In the years since CCG-99703 was initiated, a limited number of prospective multi-center therapeutic studies in young children with malignant brain tumors have been conducted and reported. The Head Start II and III studies built upon the initial Head Start I study through the addition of high-dose systemic methotrexate to the Induction chemotherapy regimen^{29, 30, 31, 32, 33} The German-speaking countries’ HIT SKK trial added both systemic and intraventricular methotrexate, but without use of marrow-ablative chemotherapy.²⁶ The French (BB-SFOP) study used initial standard-dose Induction chemotherapy, and relied upon marrow-ablative chemotherapy to successfully rescue a substantial proportion of patients at recurrence^34,35. These studies have repeatedly reaffirmed the prognostic advantage of radical resection of the primary tumor and absence of metastatic disease at diagnosis, as well as the highly favorable prognostic significance of the desmoplastic/nodular variant of medulloblastoma. One recently published North American study (POG-9934) utilized four months of conventional chemotherapy for children less than 3 years old with localized MB followed by posterior fossa irradiation (18Gy-23.4Gy) with tumor bed boost and subsequent maintenance chemotherapy. The 4-year EFS and OS were only 50 ± 6% and 69 ± 5.5% respectively, and even for desmoplastic/EN histology, EFS was only 58.8%. Furthermore, 15 of 19 patients relapsing post-irradiation did so outside the primary site of irradiation.³⁶ This study reinforces concerns of using just focal irradiation in conjunction with non-marrow-ablative chemotherapy in young children with even localized medulloblastoma.

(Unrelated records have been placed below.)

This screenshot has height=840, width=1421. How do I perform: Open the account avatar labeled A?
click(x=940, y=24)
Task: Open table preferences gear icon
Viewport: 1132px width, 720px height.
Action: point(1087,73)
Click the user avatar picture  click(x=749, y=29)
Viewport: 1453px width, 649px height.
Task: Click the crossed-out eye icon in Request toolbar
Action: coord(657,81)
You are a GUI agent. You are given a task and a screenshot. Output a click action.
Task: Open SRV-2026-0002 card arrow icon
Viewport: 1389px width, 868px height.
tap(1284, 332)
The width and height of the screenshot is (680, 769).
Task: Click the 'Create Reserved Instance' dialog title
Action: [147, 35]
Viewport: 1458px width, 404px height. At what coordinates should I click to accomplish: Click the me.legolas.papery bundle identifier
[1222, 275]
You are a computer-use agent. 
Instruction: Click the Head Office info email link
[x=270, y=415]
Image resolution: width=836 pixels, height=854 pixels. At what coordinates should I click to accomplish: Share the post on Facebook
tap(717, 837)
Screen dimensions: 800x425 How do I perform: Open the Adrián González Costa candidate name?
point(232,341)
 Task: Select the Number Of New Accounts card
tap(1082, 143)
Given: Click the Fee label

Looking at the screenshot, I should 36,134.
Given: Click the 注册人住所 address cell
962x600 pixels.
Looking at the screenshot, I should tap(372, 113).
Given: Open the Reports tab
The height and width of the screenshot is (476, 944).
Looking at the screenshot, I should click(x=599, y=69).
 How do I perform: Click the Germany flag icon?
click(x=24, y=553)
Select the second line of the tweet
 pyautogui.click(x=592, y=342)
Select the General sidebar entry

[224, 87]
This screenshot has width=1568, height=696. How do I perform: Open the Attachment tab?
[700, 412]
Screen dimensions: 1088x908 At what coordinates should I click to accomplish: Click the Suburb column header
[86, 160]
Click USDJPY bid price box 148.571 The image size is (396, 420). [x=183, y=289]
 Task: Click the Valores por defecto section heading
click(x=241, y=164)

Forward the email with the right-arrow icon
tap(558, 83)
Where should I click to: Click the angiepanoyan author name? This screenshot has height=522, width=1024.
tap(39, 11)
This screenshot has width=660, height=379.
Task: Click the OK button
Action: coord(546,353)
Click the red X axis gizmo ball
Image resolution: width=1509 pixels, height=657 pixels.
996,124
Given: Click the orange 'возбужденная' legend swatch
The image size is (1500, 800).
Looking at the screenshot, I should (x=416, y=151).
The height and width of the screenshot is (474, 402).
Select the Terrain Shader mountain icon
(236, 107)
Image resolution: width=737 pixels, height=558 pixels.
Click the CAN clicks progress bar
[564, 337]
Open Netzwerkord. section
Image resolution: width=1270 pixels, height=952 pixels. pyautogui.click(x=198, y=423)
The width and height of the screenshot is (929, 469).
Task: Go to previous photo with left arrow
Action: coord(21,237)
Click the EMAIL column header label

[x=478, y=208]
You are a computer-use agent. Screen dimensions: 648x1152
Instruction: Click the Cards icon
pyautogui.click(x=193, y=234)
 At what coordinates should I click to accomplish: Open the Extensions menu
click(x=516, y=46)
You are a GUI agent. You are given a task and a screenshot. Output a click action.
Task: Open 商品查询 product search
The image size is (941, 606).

Building upon the preliminary results of the CCG-99703 study, the use of high-dose systemic methotrexate in the German and Head Start II trials has been incorporated into the current COG trial for young children with high-risk (i.e. metastatic and/or local residual) medulloblastoma, comparing the CCG-99703 Induction with or without the addition of high-dose systemic methotrexate. In addition, the use of high-dose methotrexate in the Head Start II trial for AT/RT³⁷ have led to the development of a COG trial for AT/RT including high-dose methotrexate in Induction followed by CCG-99703 Consolidation marrow-ablative chemotherapy. On the other hand, the favorable outcome for young patients with desmoplastic/nodular medulloblastoma is generating reduced therapy options in new clinical trials under development internationally.

Since the completion and closure of this trial, molecular profiling has led to the recognition of 4 distinct sub-types of medulloblastoma; the Sonic Hedgehog (Shh) pathway sub-group is particularly prevalent in young children, and is largely but not exclusively found in patients with desmoplastic/nodular histology and is associated with a favorable outcome³⁸. However, a formal prospective evaluation of the prognostic significance of the molecular sub-classifications in young children with medulloblastoma has yet to be reported.

Conclusions

The goals of this prospective multi-center study for young children (less than 36 months of age) with newly diagnosed malignant brain tumors have been accomplished. The brief Induction regimen followed by the innovative sequential tandem marrow-ablative chemotherapy cycles, each with autologous hematopoietic cell rescue, resulted in acceptable morbidity and mortality and is feasible for the majority of patients in the cooperative group setting. A maximally tolerated dose for thiotepa of 10mg/kg/day x 2 days in conjunction with a fixed dose of carboplatin was carefully defined in a fixed phase I design. This study, based upon the findings reported, now serves as the basis for current ongoing COG studies for young children newly-diagnosed with medulloblastoma, other PNET and ATRT.